### TASK BRIEF:
Output the lines of the listing below exactly, starting at the line containing "Where should I" and stopping after the last line, with any pictures dropped.
[DATA TO USE Boundary: Start]
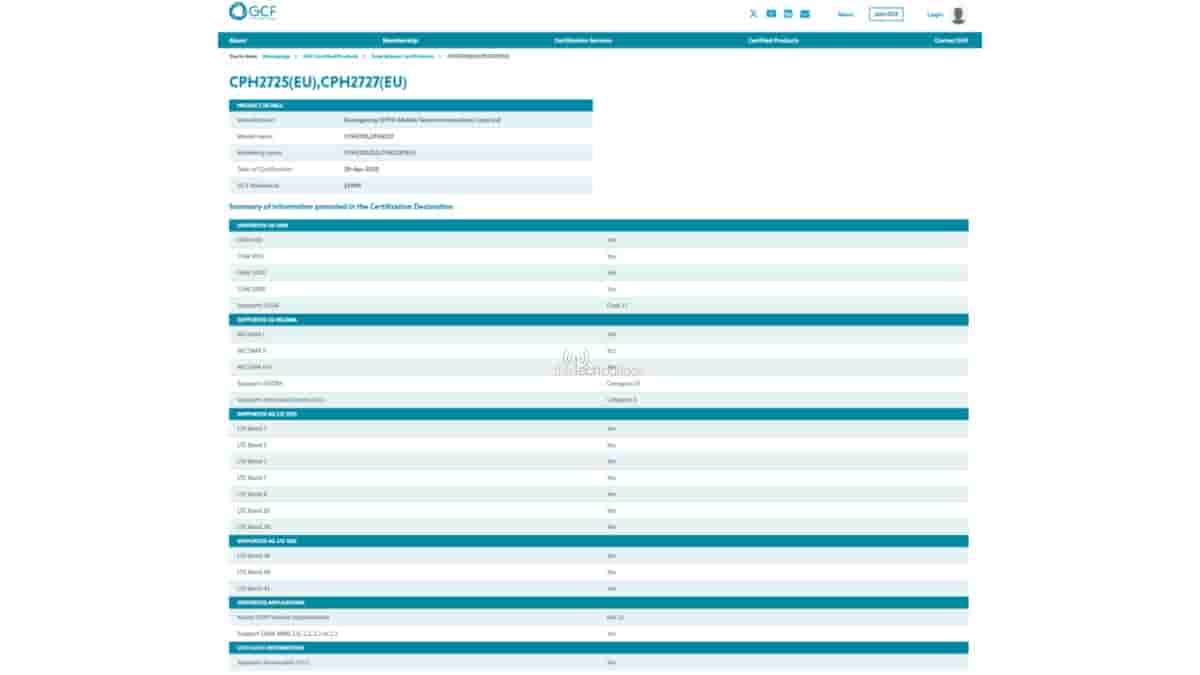Open the Membership navigation menu
1200x675 pixels.
400,41

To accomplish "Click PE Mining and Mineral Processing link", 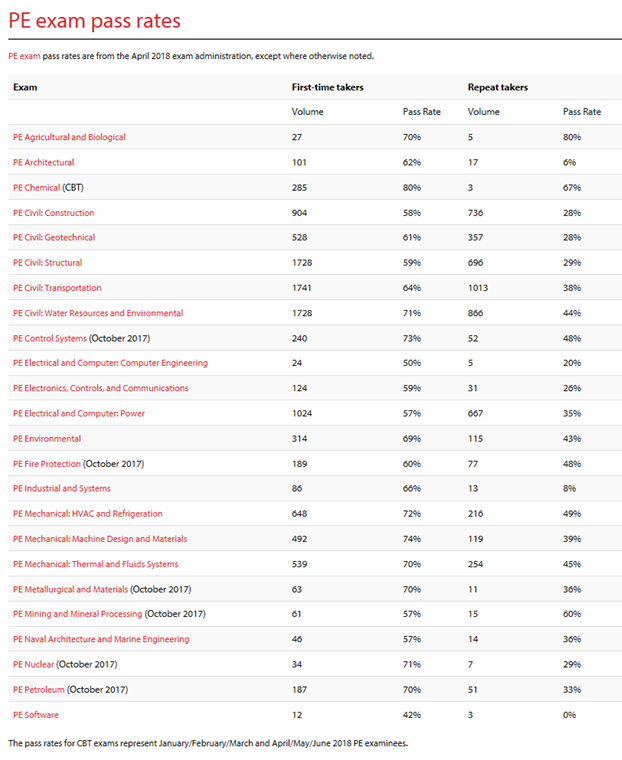I will 78,614.
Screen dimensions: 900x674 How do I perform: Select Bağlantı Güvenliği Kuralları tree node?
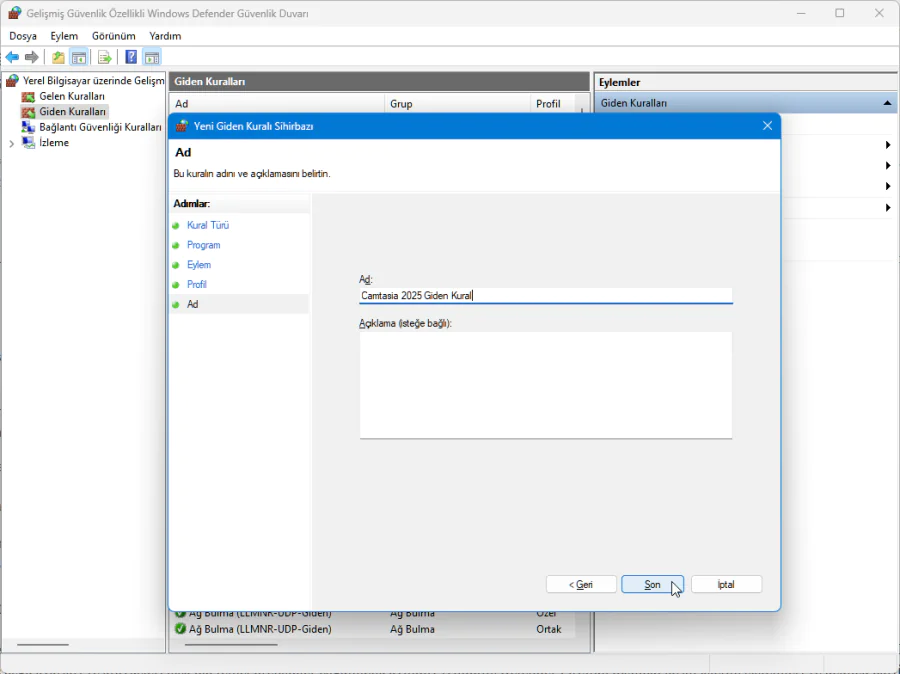coord(99,127)
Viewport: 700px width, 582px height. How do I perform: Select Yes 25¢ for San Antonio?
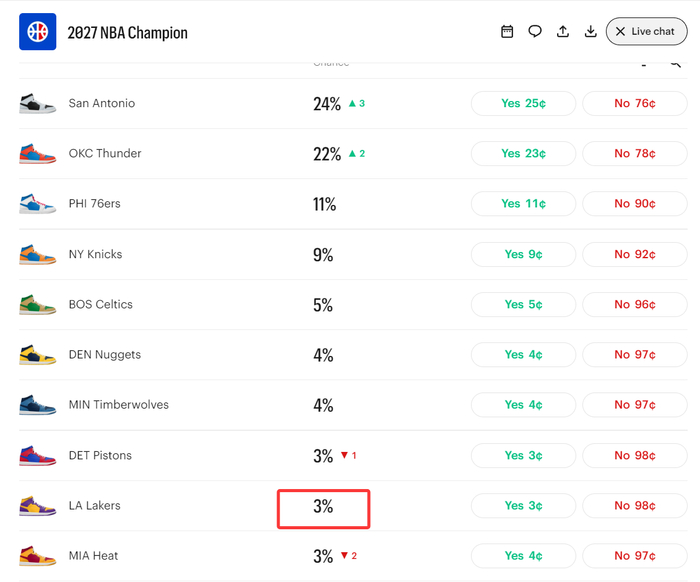point(523,104)
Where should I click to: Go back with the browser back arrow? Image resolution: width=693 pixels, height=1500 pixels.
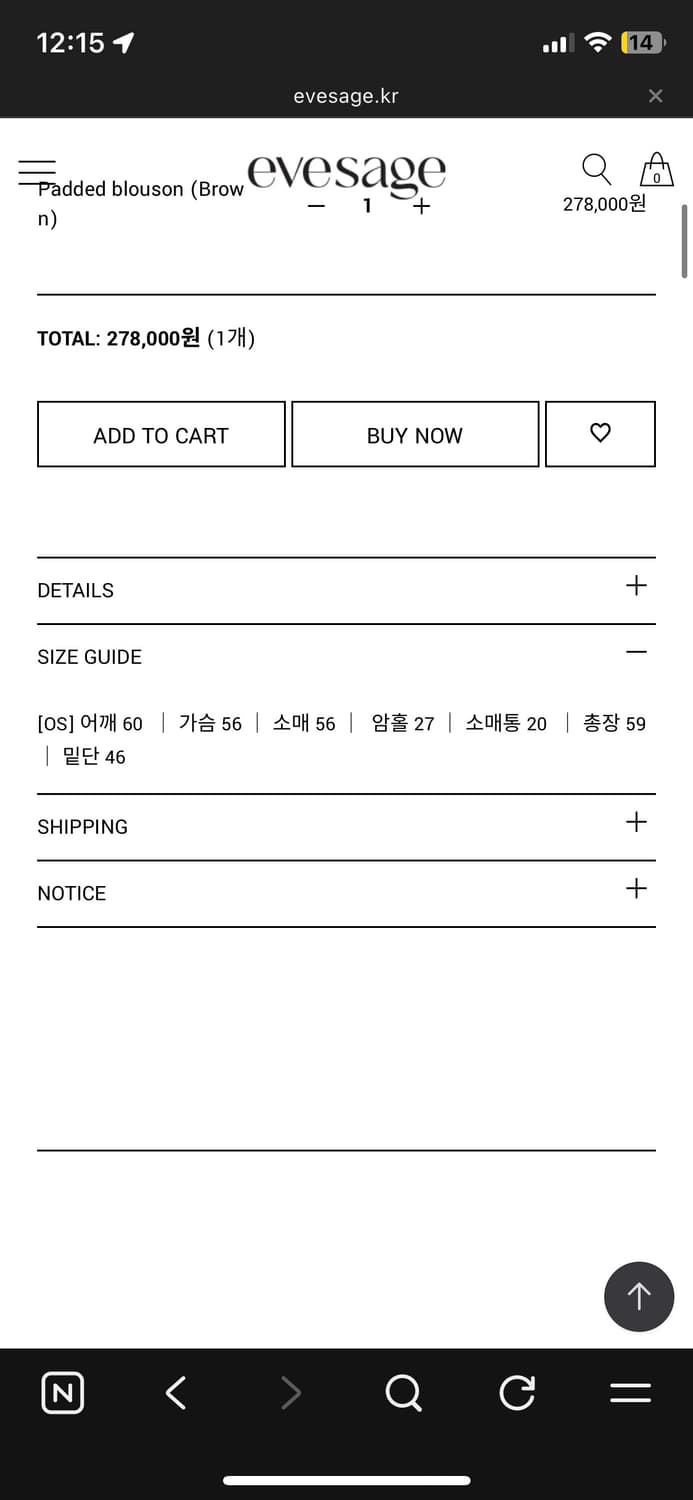click(176, 1393)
[DATA TO USE Boundary: End]
### SOLUTION TO THIS EXERCISE:
Where should I click to: Go back with the browser back arrow? Image resolution: width=693 pixels, height=1500 pixels.
click(176, 1393)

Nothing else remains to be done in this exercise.